__TO DO__: Rewrite the data below as a numbered list with blank lines omitted, starting with the line that contains "Click the US column header" and continuing through the line that contains "will [1099, 138].".

** Start of AVAILABLE RECORDS **

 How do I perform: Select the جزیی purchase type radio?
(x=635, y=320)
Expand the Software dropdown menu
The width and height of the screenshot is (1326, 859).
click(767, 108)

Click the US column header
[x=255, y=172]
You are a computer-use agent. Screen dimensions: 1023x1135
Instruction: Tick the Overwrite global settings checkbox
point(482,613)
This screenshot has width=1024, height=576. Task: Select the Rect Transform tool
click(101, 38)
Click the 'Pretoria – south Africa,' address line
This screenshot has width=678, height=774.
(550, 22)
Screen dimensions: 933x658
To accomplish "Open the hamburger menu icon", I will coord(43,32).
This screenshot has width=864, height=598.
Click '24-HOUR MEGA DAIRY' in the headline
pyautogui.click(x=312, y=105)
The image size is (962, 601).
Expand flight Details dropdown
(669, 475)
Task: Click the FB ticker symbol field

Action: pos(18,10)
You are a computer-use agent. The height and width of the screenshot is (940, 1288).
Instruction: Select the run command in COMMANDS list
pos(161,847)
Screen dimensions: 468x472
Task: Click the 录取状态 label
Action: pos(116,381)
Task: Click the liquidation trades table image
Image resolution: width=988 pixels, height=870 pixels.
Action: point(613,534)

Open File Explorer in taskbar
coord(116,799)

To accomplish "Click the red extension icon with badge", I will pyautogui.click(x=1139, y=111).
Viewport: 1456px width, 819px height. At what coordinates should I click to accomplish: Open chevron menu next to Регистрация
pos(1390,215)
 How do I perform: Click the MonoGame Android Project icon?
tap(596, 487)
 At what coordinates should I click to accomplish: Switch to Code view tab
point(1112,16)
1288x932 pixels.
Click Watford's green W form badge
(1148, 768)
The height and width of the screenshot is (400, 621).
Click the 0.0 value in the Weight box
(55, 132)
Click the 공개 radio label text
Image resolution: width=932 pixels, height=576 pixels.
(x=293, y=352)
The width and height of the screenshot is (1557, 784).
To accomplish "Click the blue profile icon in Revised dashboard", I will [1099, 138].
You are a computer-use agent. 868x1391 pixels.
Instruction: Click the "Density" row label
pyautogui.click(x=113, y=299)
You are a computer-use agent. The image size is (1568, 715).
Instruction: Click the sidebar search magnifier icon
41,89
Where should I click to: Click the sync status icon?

** End of AVAILABLE RECORDS **

__FULL ANSWER__:
1. Click the US column header
2. [x=255, y=172]
3. You are a computer-use agent. Screen dimensions: 1023x1135
4. Instruction: Tick the Overwrite global settings checkbox
5. point(482,613)
6. This screenshot has width=1024, height=576. Task: Select the Rect Transform tool
7. click(101, 38)
8. Click the 'Pretoria – south Africa,' address line
9. This screenshot has width=678, height=774.
10. (550, 22)
11. Screen dimensions: 933x658
12. To accomplish "Open the hamburger menu icon", I will coord(43,32).
13. This screenshot has width=864, height=598.
14. Click '24-HOUR MEGA DAIRY' in the headline
15. pyautogui.click(x=312, y=105)
16. The image size is (962, 601).
17. Expand flight Details dropdown
18. (669, 475)
19. Task: Click the FB ticker symbol field
20. Action: pos(18,10)
21. You are a computer-use agent. The height and width of the screenshot is (940, 1288).
22. Instruction: Select the run command in COMMANDS list
23. pos(161,847)
24. Screen dimensions: 468x472
25. Task: Click the 录取状态 label
26. Action: pos(116,381)
27. Task: Click the liquidation trades table image
28. Image resolution: width=988 pixels, height=870 pixels.
29. Action: point(613,534)
30. Open File Explorer in taskbar
31. coord(116,799)
32. To accomplish "Click the red extension icon with badge", I will pyautogui.click(x=1139, y=111).
33. Viewport: 1456px width, 819px height. At what coordinates should I click to accomplish: Open chevron menu next to Регистрация
34. pos(1390,215)
35.  How do I perform: Click the MonoGame Android Project icon?
36. tap(596, 487)
37.  At what coordinates should I click to accomplish: Switch to Code view tab
38. point(1112,16)
39. 1288x932 pixels.
40. Click Watford's green W form badge
41. (1148, 768)
42. The height and width of the screenshot is (400, 621).
43. Click the 0.0 value in the Weight box
44. (55, 132)
45. Click the 공개 radio label text
46. Image resolution: width=932 pixels, height=576 pixels.
47. (x=293, y=352)
48. The width and height of the screenshot is (1557, 784).
49. To accomplish "Click the blue profile icon in Revised dashboard", I will [1099, 138].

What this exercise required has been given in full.